This project demonstrates using Debezium to stream data between Oracle and YugabyteDB. Apicurio Registry is used as the schema registry to aid schema managment between the Producer and the Sink(s).
Unlike most other Docker containers, it is not possible to just download the
Oracle database. Oracle hosts their own container registry.
To pull
from this registry, you will have to create an account.
Additionally, each container may require a separate license aggreement - click "Database Repositories" and accept the terms for the "enterprise" repository (using the Continue button). Once accpepted, log to the Oracle Registry with the Docker CLI:
docker login -u <your account> container-registry.oracle.com
Download the container:
docker pull container-registry.oracle.com/database/enterprise:21.3.0.0
NOTE: A 404
error will occur if the license wasn't accpeted in the Oracle Registry portal.
docker compose up -d
[+] Running 8/8
⠿ Network apicurio_default Created 0.2s
⠿ Container apicurio-zookeeper0-1 Healthy 6.3s
⠿ Container apicurio-oracle-db-1 Started 0.8s
⠿ Container apicurio-yugabytedb-1 Started 0.9s
⠿ Container apicurio-kafka0-1 Healthy 13.0s
⠿ Container apicurio-schemaregistry0-1 Healthy 18.8s
⠿ Container apicurio-debezium0-1 Healthy 29.6s
⠿ Container apicurio-kafka-ui-1 Started 30.2s
Confirm that the containers start up and monitor the logs:
docker compose ps
docker compose logs -f
It is recommended to keep tailing the logs as these will be useful to monitor the initialization progress and additional configuration steps.
This will start Zookeeper, Kafka, Kafka Connect, Apicurio, Kafka UI, Oracle and YugabyteDB (todo) and expose the following URLs:
The Oracle container will take a few minutes before the database will be ready. The initial starup phase will occasionally emmit progress updates but will not be ready until the logs show:
apicurio-oracle-db-1 | #########################
apicurio-oracle-db-1 | DATABASE IS READY TO USE!

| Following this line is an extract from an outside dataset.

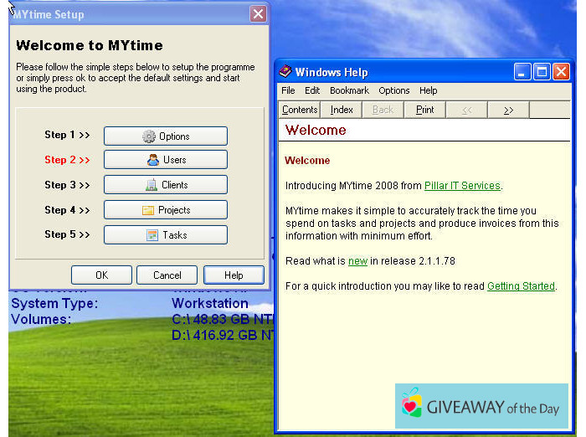Click the gear icon on Options button
This screenshot has height=437, width=586.
pyautogui.click(x=149, y=136)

apicurio-oracle-db-1 | #########################
Unfortunately, the container is not automatically configured with logminer
or
a vaid user account for Debezium. The provided initialization scripts will run
the appropriate configuation for Oracle, Debezium and initialize the default
schema(s) and data to start the demonstration.
./init.sh
This script should do everything to configure the target and source database with the demo schemas (and data for the Oracle source). The Debezium container will also be configured with the require Oracle libraries and restarted.

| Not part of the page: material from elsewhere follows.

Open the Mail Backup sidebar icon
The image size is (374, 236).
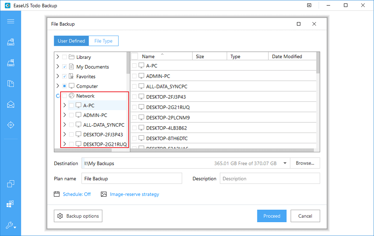point(10,104)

http POST :8083/connectors @./connectors/connector-ora-json.json
This will activate the Oracle Debezium connector using LogMiner. It may take a few minutes to fully activate and reflect with topics, connectors and data.

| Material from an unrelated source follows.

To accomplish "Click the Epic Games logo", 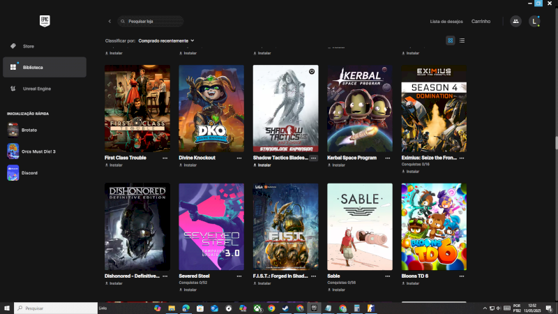I will 44,21.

This connector is configured to use Apicurio's Json Converters and it's schema registry implementation. With this pattern in place the messages published do not contain the redundant schema information:
{
"schemaId": 4,
"payload": {
"before": null,
"after": {
"CUSTOMER_ID": "1",
"DATE_OF_BIRTH": 474595200000,
"FULL_NAME": "John Doe",
"EMAIL": "john.doe@example.com",
"CREATED_AT": 1733327361556671,
"UPDATED_AT": 1733327361556671
},
"source": {
"version": "3.0.3.Final",
"connector": "oracle",
"name": "ora_pdb1_debezium",
"ts_ms": 1733328188000,
"snapshot": "first",
"db": "ORCLPDB1",
"sequence": null,
"ts_us": 1733328188000000,
"ts_ns": 1733328188000000000,
"schema": "DEBEZIUM",
"table": "CUSTOMER",
"txId": null,
"scn": "2667232",
"commit_scn": null,
"lcr_position": null,
"rs_id": null,
"ssn": 0,
"redo_thread": null,
"user_name": null,
"redo_sql": null,
"row_id": null
},
"transaction": null,
"op": "r",
"ts_ms": 1733328193972,
"ts_us": 1733328193972097,
"ts_ns": 1733328193972097678
}
}
A configuration of note is decimal.handling.mode
of string
. The default
behavior will encode the Oracle NUMERIC type and it is not very "human
readable". This configuration may not be desired for all use cases, but it aids
in visualizing the results during local testing.
For additional configuration options, review the Oracle Connector Properties.
Finally, deploy the YugabyteDB sink (the vanilla Debezium JDBC sink). This
connector will consume the topic ora_pdb1_debezium.DEBEZIUM.CUSTOMER
and
write to the public.${source.table}
(customer) table.
Ultimately the choice for which topics to consume and how to map them to their underlying tables is up to the implementation as the choices can limit the potential to scale out.
http POST :8083/connectors @./connectors/sink-ybdb-json.json
Configuration values of note:
connection.url
- specifically,stringtype=unspecified
was needed to handle the decimal conversion done on the Oracle side as it makes the NUMERIC types come across as a string in the schema.
- Investigate DATE/TIME mappings as they are currently being consumed as numbers
- Add "Avaro" serization support and compare the differences